PROBLEM STATEMENT:
From the transcript on the U.S. diplomatic failure in Afghanistan, copy the passage between "Steve Coll, welcome" and "having me back.", inclusive, word for word.

TEXT PASSAGE:
AMY GOODMAN: This is Democracy Now!, democracynow.org, The War and Peace Report. I’m Amy Goodman, with Nermeen Shaikh.

We turn now to look at the humanitarian crisis unfolding in Afghanistan, and we begin by looking at how we got here. A damning new report in The New Yorker magazine looks at the failures in U.S. diplomacy that led to the Taliban’s seizure of power in August. The report includes interviews with high-level Afghan and American officials who took part in negotiations during both the Trump and Biden administrations. It’s headlined “The Secret History of the U.S. Diplomatic Failure in Afghanistan: A trove of unreleased documents reveals a dispiriting record of misjudgment, hubris, and delusion that led to the fall of the Western-backed government.”

For more, we’re joined by one of its co-authors, Steve Coll. He’s a staff writer for The New Yorker magazine and dean of the Columbia Journalism School. He’s also author of many books, including the Pulitzer Prize-winning Ghost Wars: The Secret History of the CIA, Afghanistan, and Bin Laden, from the Soviet Invasion to September 10, 2001.

Steve Coll, welcome back to Democracy Now! It’s great to have you with us. Why don’t you lay out your most significant findings that surprised you most? And let’s be clear with these negotiations: This wasn’t negotiations that included the Afghan government; it was negotiations between the United States and the Taliban.

STEVE COLL: Yeah. Thanks, Amy. Thanks for having me back.

STORED DATA:

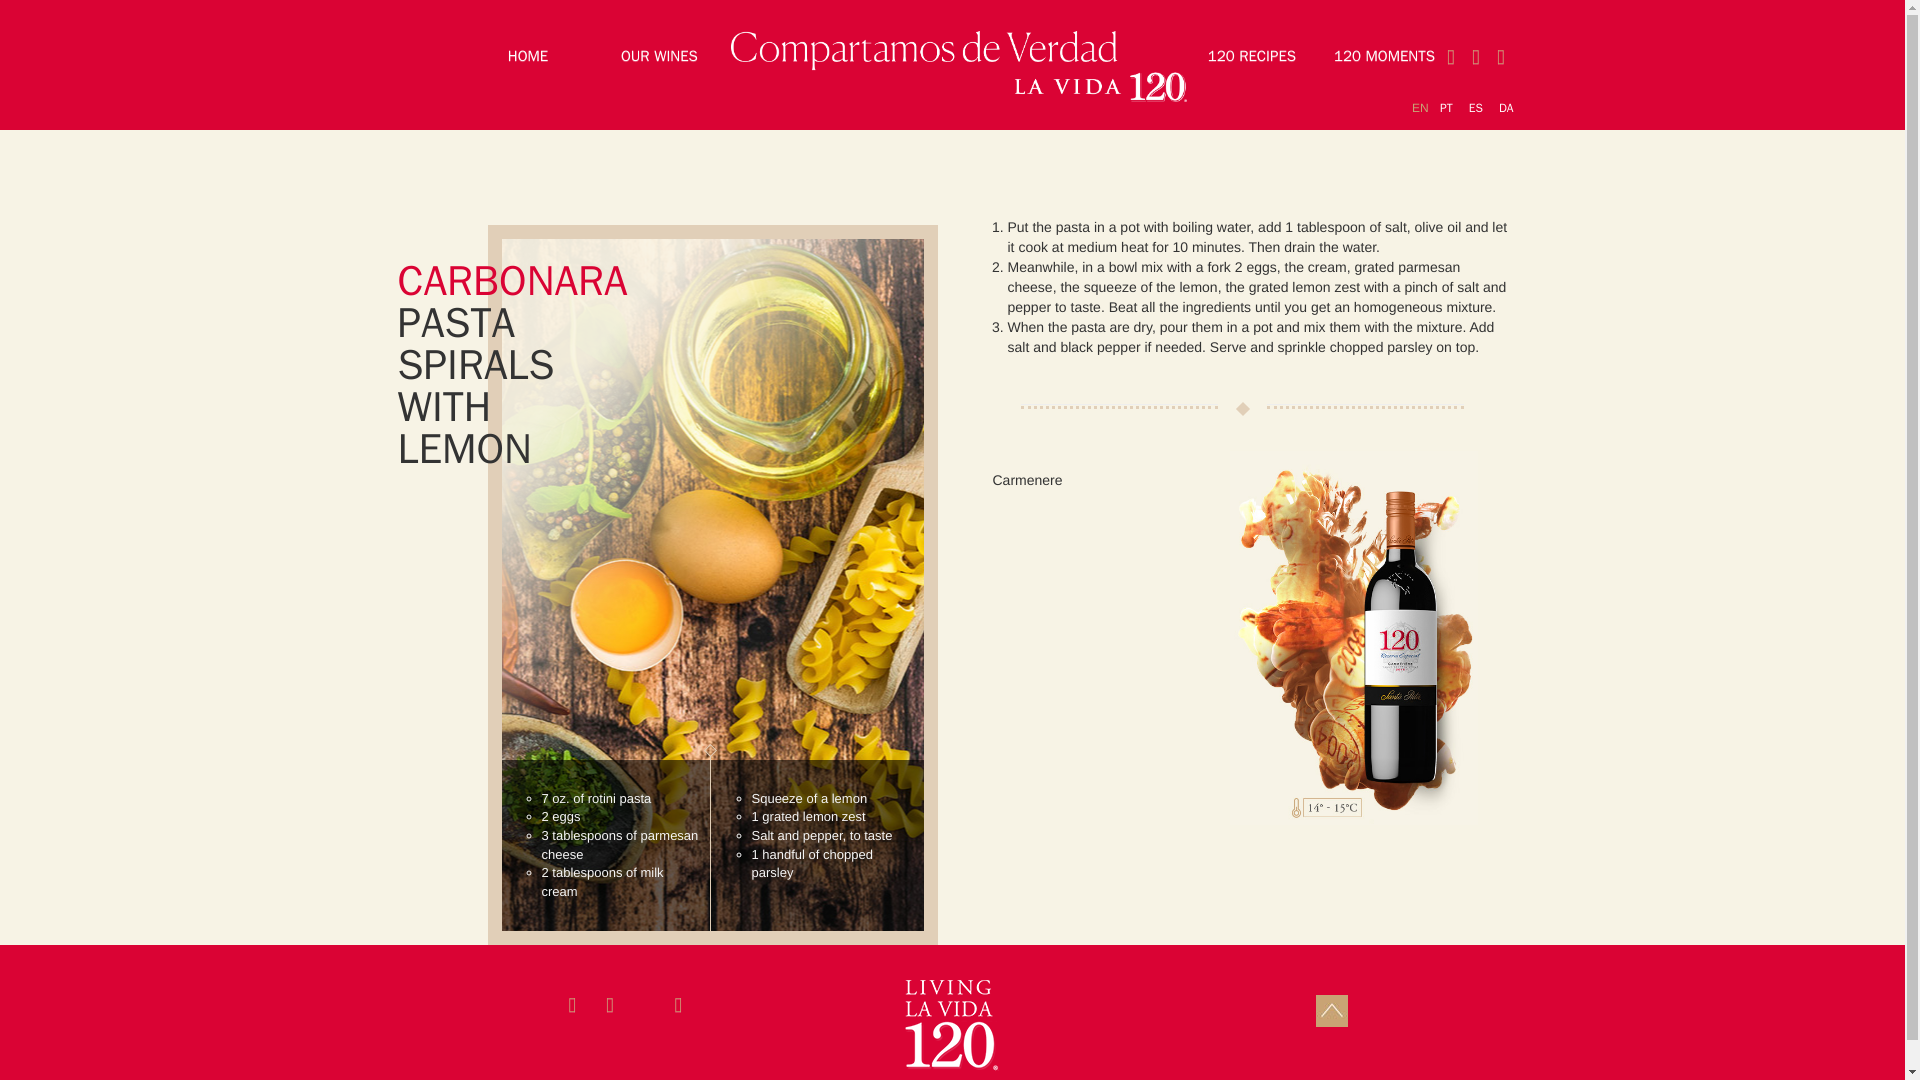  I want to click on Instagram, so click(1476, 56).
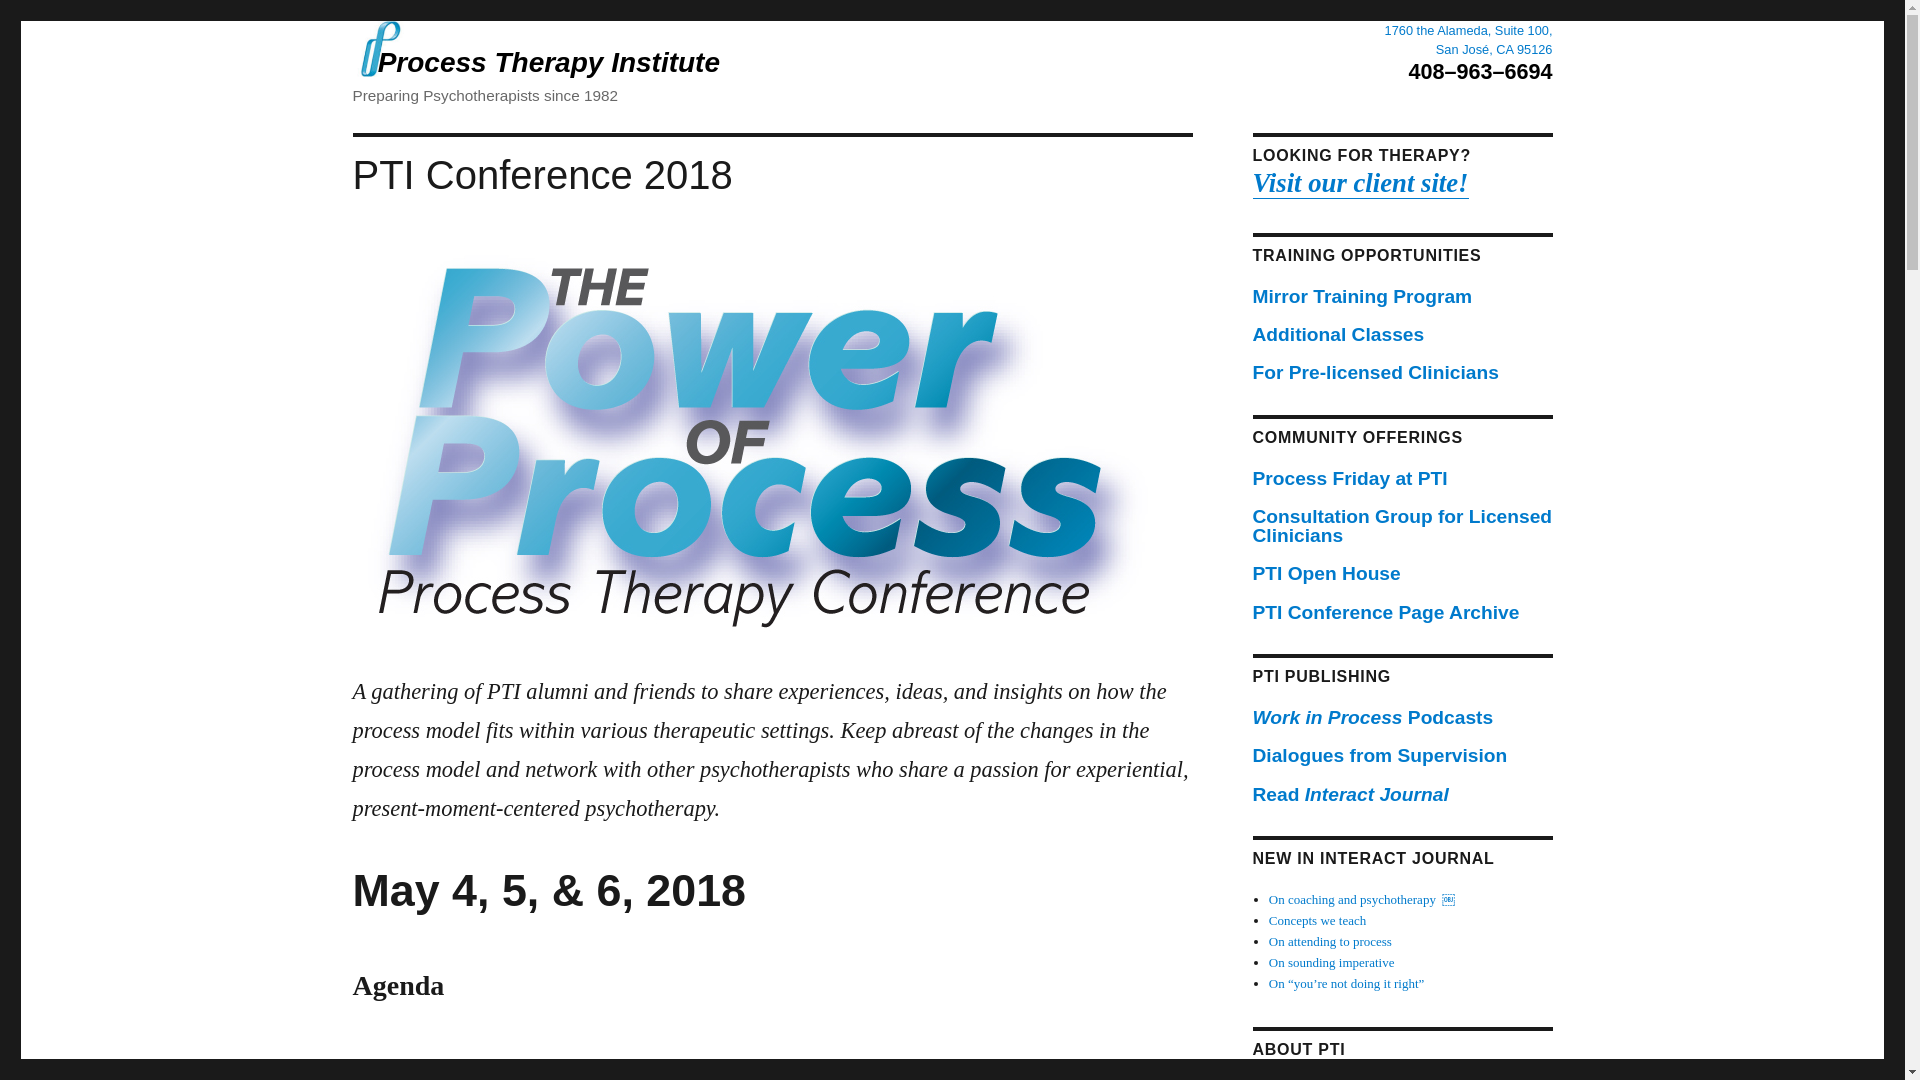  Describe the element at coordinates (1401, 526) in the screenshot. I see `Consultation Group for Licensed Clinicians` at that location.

==

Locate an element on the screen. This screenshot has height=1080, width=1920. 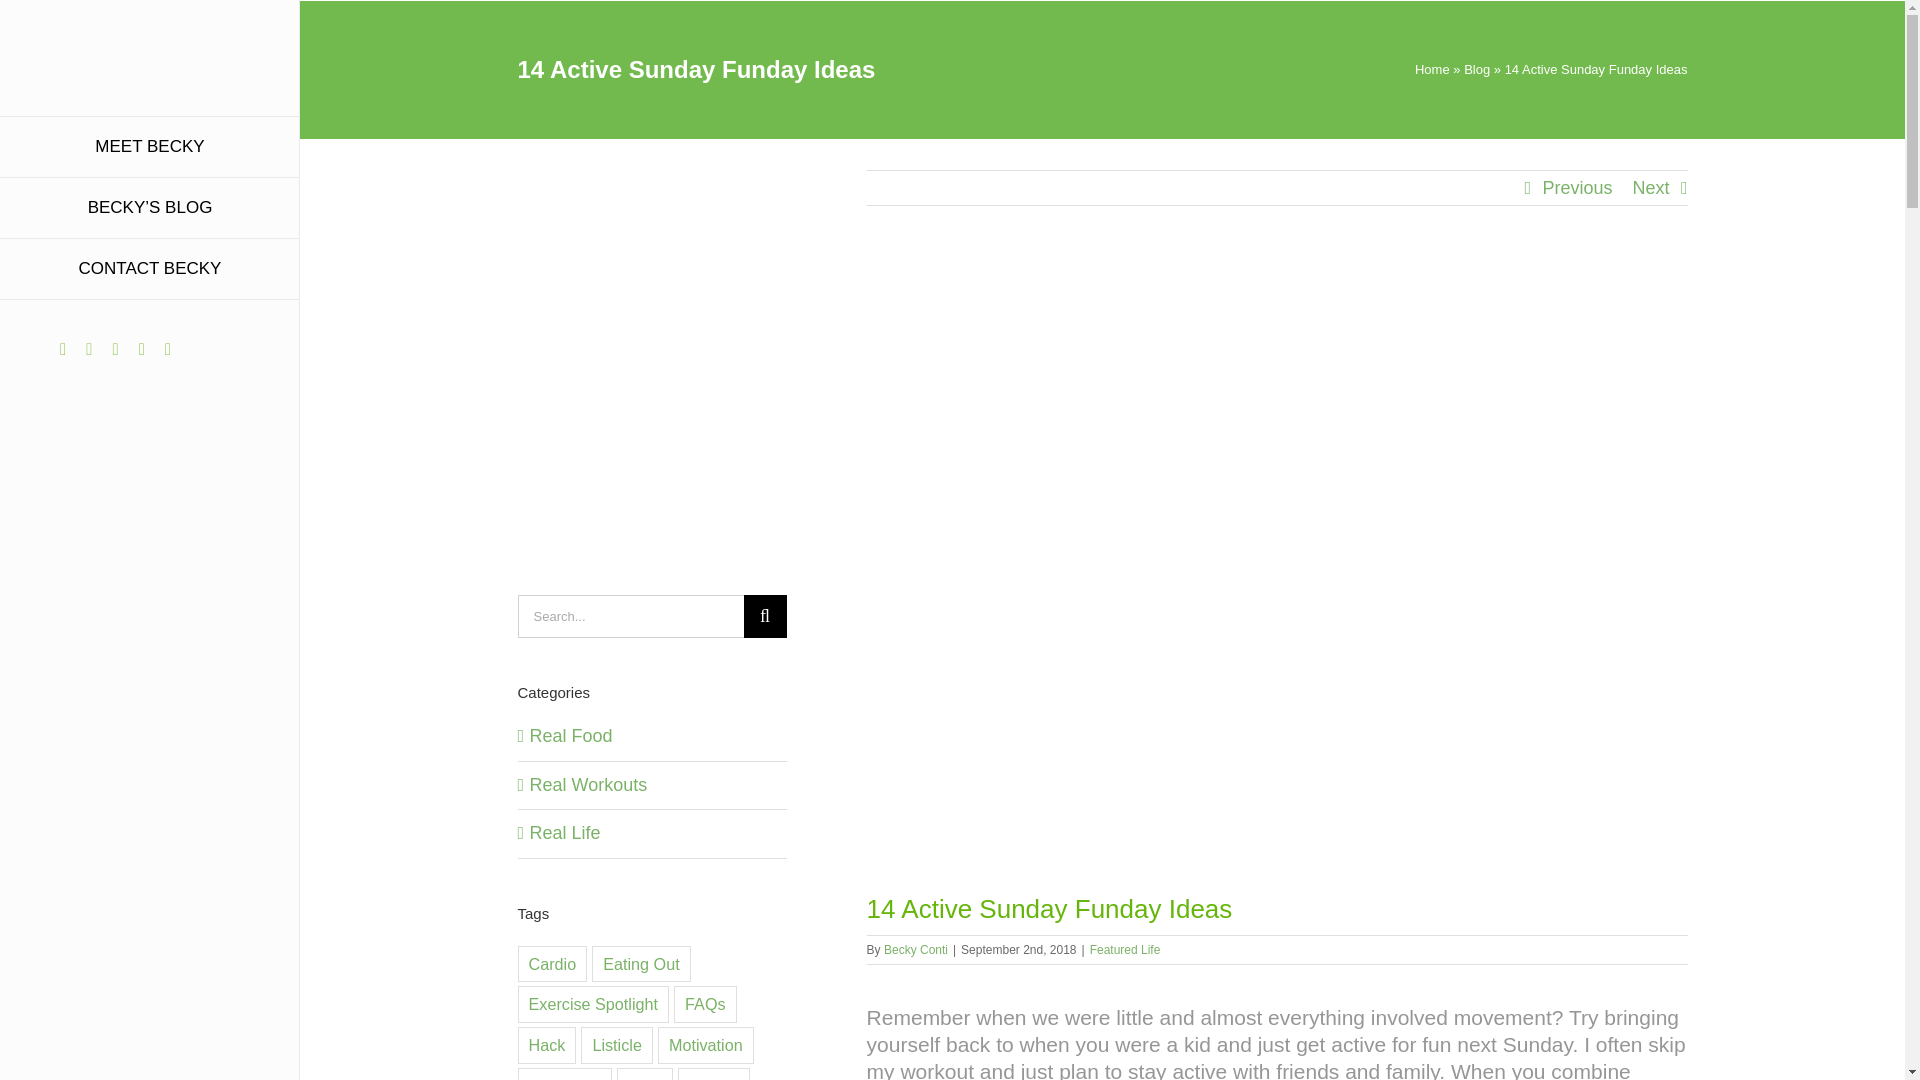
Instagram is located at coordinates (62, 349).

WRITTEN ANSWER:
Steve Coll, welcome back to Democracy Now! It’s great to have you with us. Why don’t you lay out your most significant findings that surprised you most? And let’s be clear with these negotiations: This wasn’t negotiations that included the Afghan government; it was negotiations between the United States and the Taliban.

STEVE COLL: Yeah. Thanks, Amy. Thanks for having me back.